Sustainability Professionals Lunch

The Soil Health Institute will host a lunch for sustainability professionals at GreenBiz ’18 in Phoenix, AZ on February 7. This lunch, titled ” Soil Health – A Practical Approach for Achieving SDGs” is focused on developing strategies to improve soil health and build resilience to climate change, reduce energy use and economic risk and increase profitability. Practices that promote soil health increase carbon sequestration, improve water quality, reduce greenhouse gas emissions, and increase nutrient densities in our food supply. The Soil Health Institute is partnering with leaders in industry, scientists, producers and key stakeholders by providing them with science-based information, decision support tools, and measurement standards to increase adoption. We invite you to join us for a conversation on how to make the most of soil health in your organization and take advantage of a win-win situation for producers and the public.

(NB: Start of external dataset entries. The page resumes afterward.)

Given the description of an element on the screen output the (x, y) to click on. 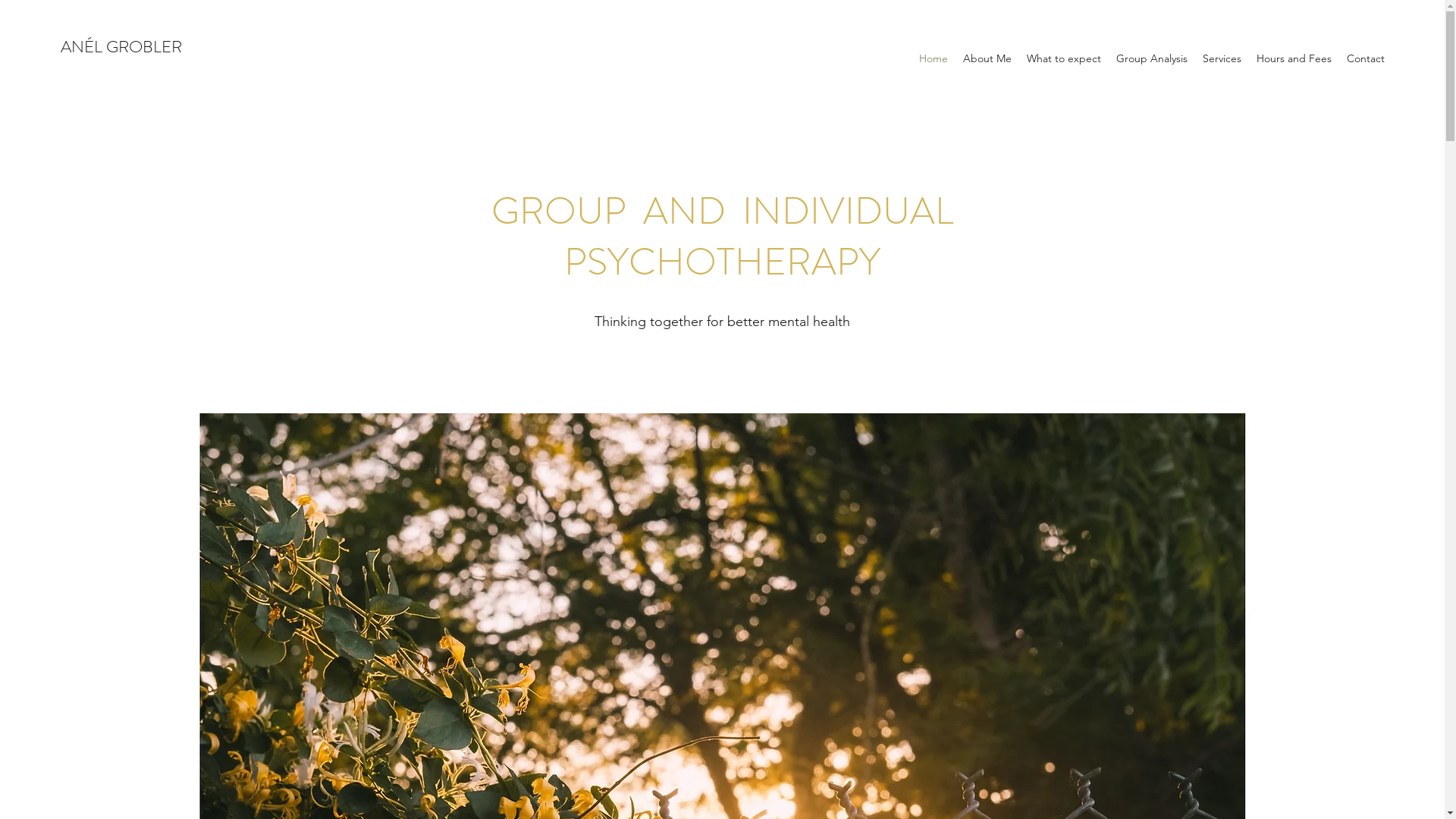
Services Element type: text (1221, 58)
Contact Element type: text (1365, 58)
What to expect Element type: text (1063, 58)
About Me Element type: text (987, 58)
Home Element type: text (933, 58)
Cookie Alert Element type: hover (746, 95)
Group Analysis Element type: text (1151, 58)
Hours and Fees Element type: text (1293, 58)
Given the description of an element on the screen output the (x, y) to click on. 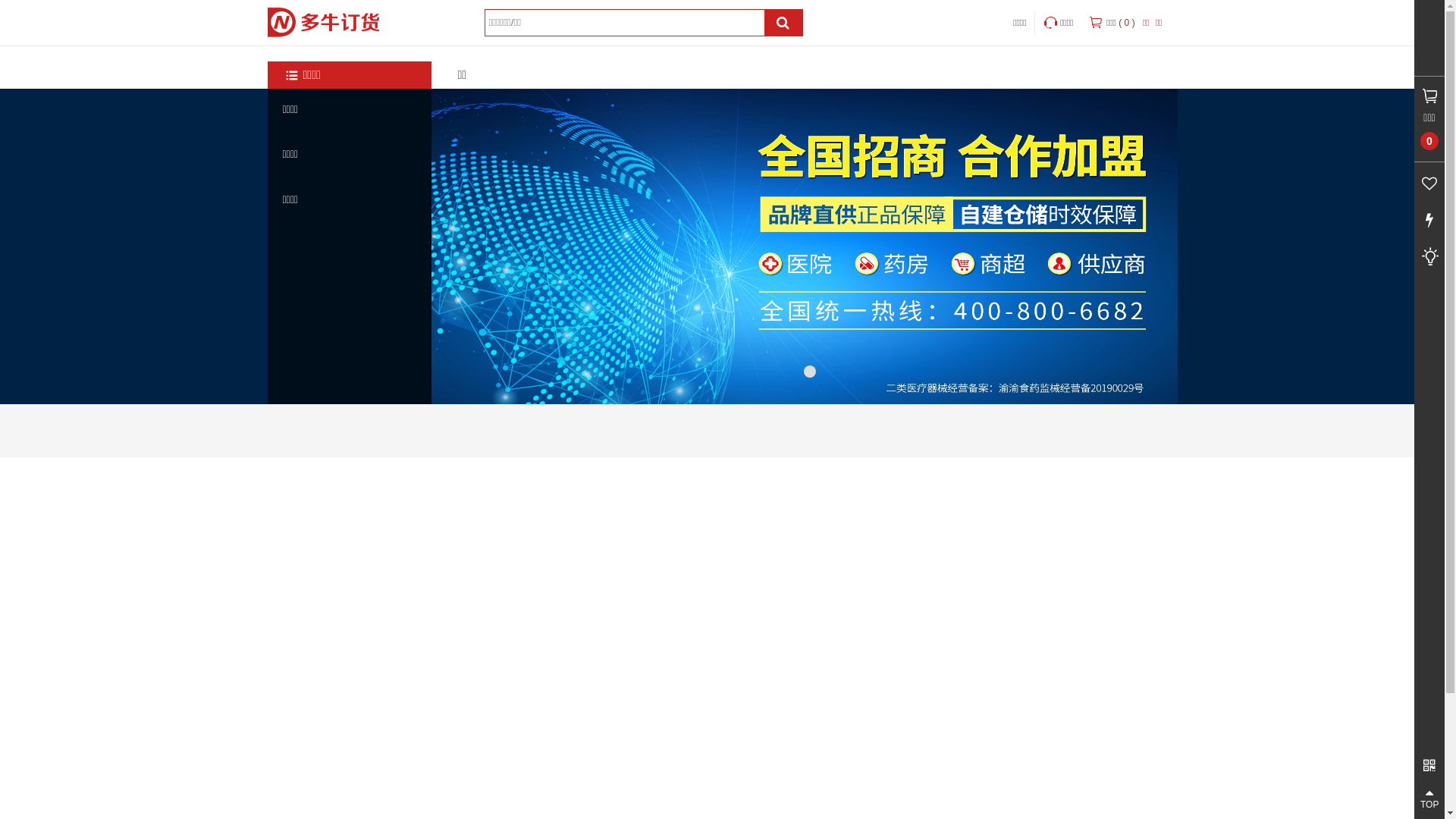
1 Element type: text (809, 371)
Given the description of an element on the screen output the (x, y) to click on. 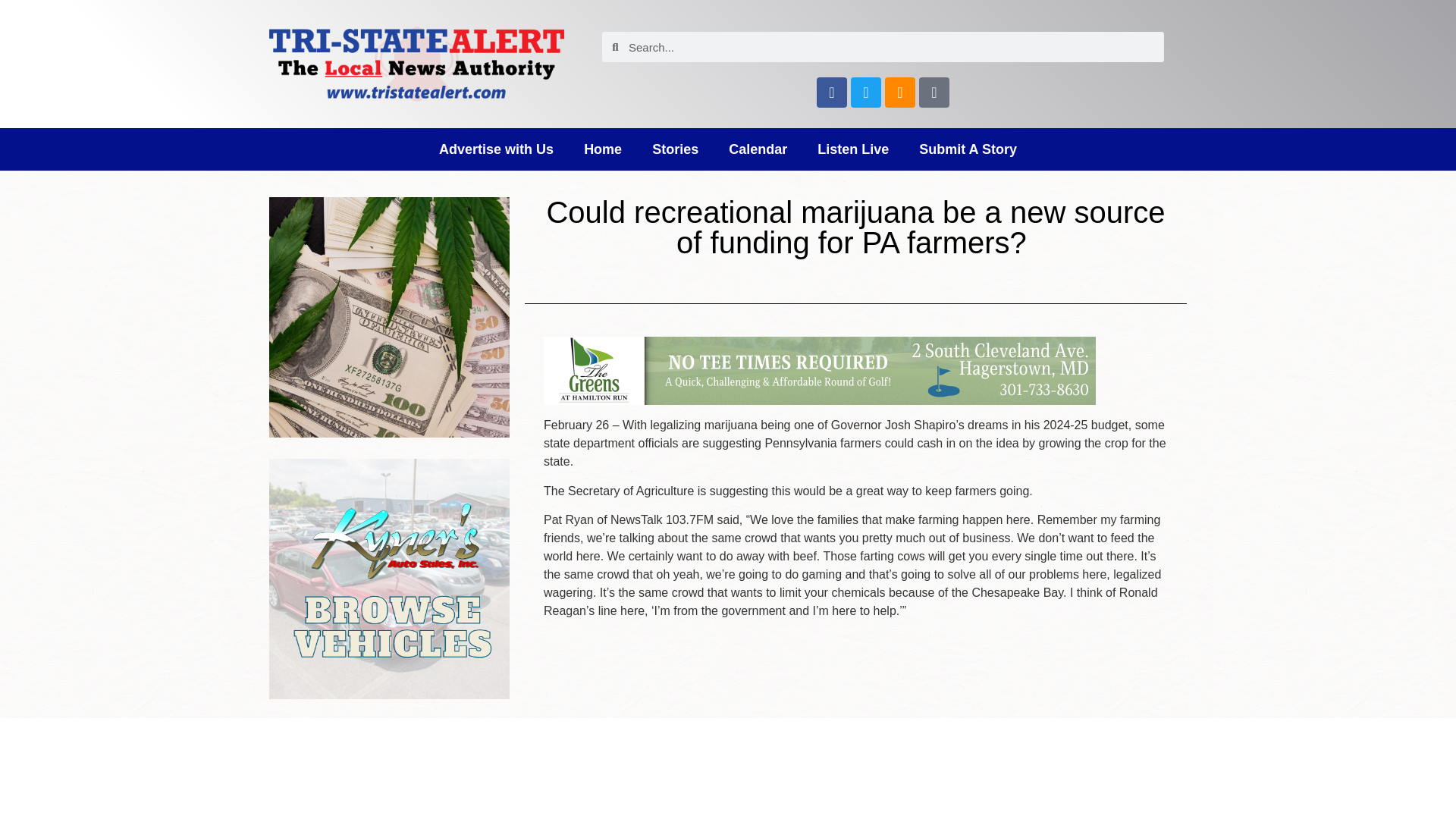
Stories (675, 148)
Calendar (757, 148)
Listen Live (853, 148)
Advertise with Us (496, 148)
Home (603, 148)
Submit A Story (968, 148)
Given the description of an element on the screen output the (x, y) to click on. 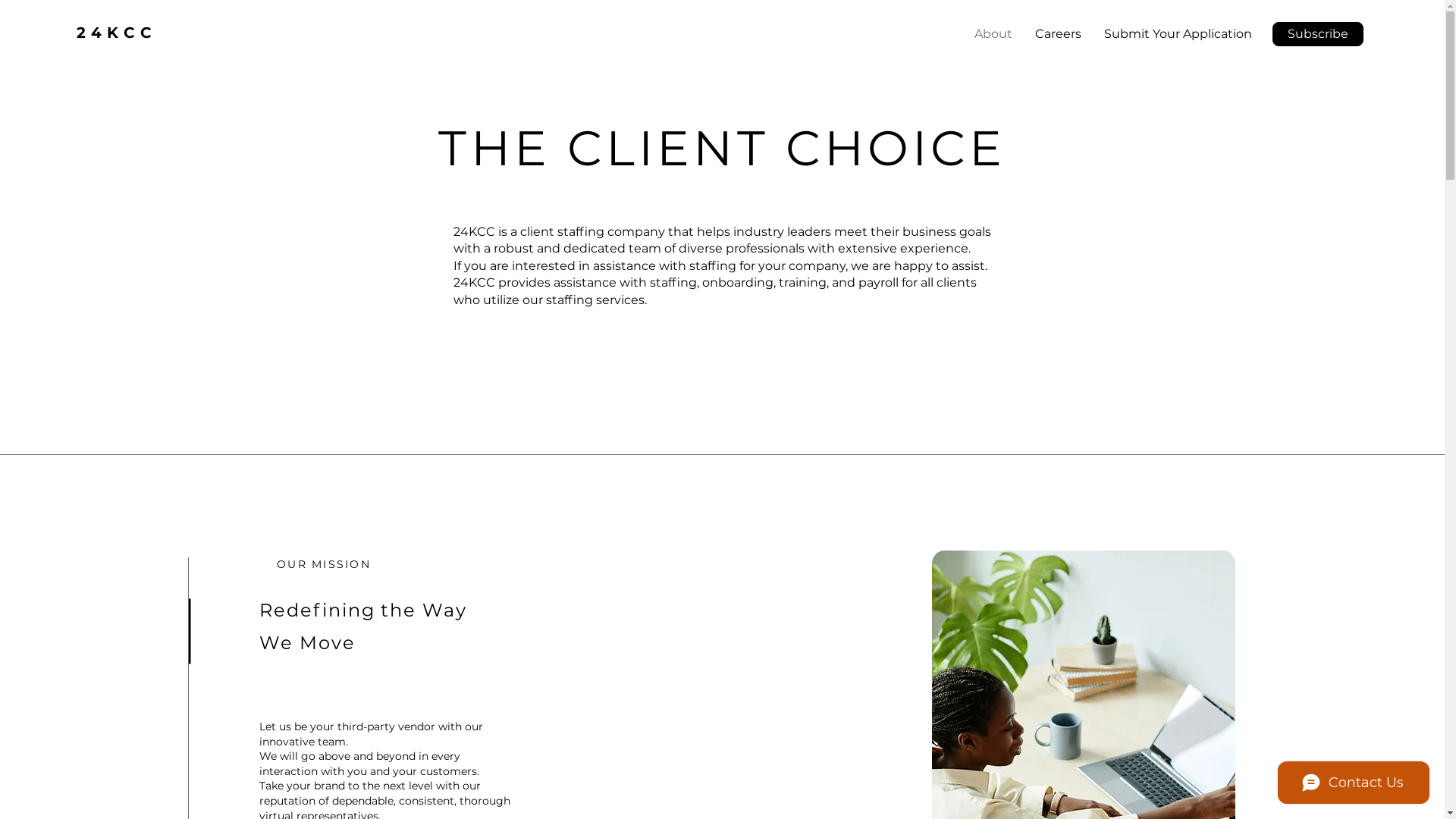
Subscribe Element type: text (1317, 33)
About Element type: text (993, 34)
Submit Your Application Element type: text (1177, 34)
Careers Element type: text (1057, 34)
24KCC Element type: text (116, 32)
Given the description of an element on the screen output the (x, y) to click on. 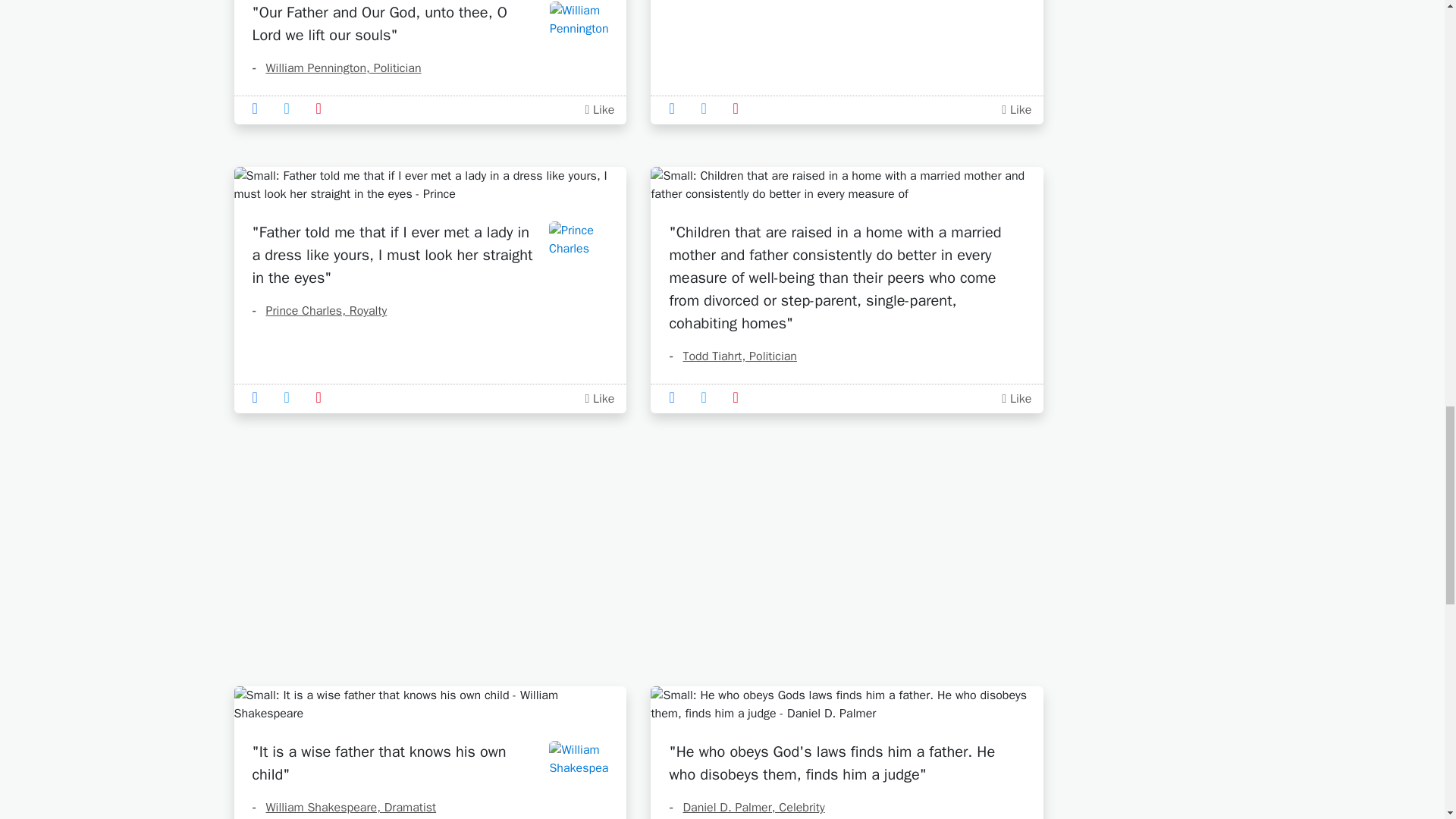
Share on Facebook (258, 108)
Prince Charles, Royalty (319, 310)
Share on Pinterest (322, 396)
William Pennington, Politician (335, 68)
Share on Pinterest (740, 108)
Daniel D. Palmer, Celebrity (746, 807)
Vote on the best quotes (1017, 109)
William Shakespeare, Dramatist (343, 807)
Todd Tiahrt, Politician (732, 355)
Share on Pinterest (322, 108)
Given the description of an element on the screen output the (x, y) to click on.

2018 Ag Biotech Summit Explores Soil Health Importance for Plants, Animals, People

The North Carolina Biotechnology Center is collaborating with the Soil Health Institute to highlight the impact of soil health on plant, animal and human health at the 2018 Ag Biotech Summit.

“It all starts with the dirt,” said Scott Johnson, the Biotech Center’s vice president of agriculture sector development.

The biennial event, held over two half days at the Friday Center in Chapel Hill February 20 and 21, will examine emerging trends and technologies fostering and promoting soil health.

Johnson said, “This one and the last one (in 2016) focused on science that’s very topical and opportunities that come out of that science. But this one is a little bit different. It has more of a sustainability and good practice intent, especially the first afternoon.”

Though events both days will appeal to a wide range of participants, the first session beginning Tuesday, Feb. 20 at noon will include “a lot of science,” Johnson said. “We’re calling it ‘Soil health: the intersection of biological and physical science.’”

One panel Tuesday afternoon will look at good soil science and its impact on good animal and human health. “Healthy soils result in good health for people and animals, not just plants,” Johnson said. It affects grazing animals consuming the plants grown in the soil and goes up the food chain to affect human health.